Earlier this month, journalist and cybersecurity expert Brian Krebs' website was the target of a "distributed denial of service" attack. Though he's recovered his site, Mr. Krebs believes the incident does not bode well for the future of internet security, according to a column in the Los Angeles Times.
A DDoS attack is a common way of harming an individual website or server. Cyber criminals "flood the target with incoming traffic in such volume and from so many different sources that the legitimate traffic can't get through," according to the LA Times.

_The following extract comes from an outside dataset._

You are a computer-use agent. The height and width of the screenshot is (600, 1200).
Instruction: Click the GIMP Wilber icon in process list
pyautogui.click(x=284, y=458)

DDoSes are on the rise. Reston, Va.-based Verisign, an internet security company, said the number of DDoS attacks grew 75 percent during the first six months of 2016 compared to the first six months of 2015.
For Mr. Krebs, a former reporter for The Washington Post, the attack was far from expected. Cambridge, Mass.-based Akamai Technologies hosted and provided security for Mr. Krebs' site, KrebsOnSecurity.com. When the attack — deemed the biggest DDoS attack Akamai engineers had ever witnessed — hit on Sept. 20, Akamai attempted to fend it off. But as the intensity of the attack increased, Akamai dropped Mr. Krebs' site because the attack could have affected Akamai's other customers.
Within a few hours, Mr. Krebs, who doesn't fault Akamai for dropping him, found another host for his site. Though he has not traced the DDoS to a specific group, Mr. Krebs believes it may have been initiated due to a story he wrote exposing two Israeli hackers.
"I don't know what it will take to wake the larger internet community out of its slumber to address this growing threat to free speech and eCommerce," Mr. Krebs wrote after the DDoS. "My guess is it will take an attack that endangers human lives, shuts down critical national infrastructure systems, or disrupts national elections."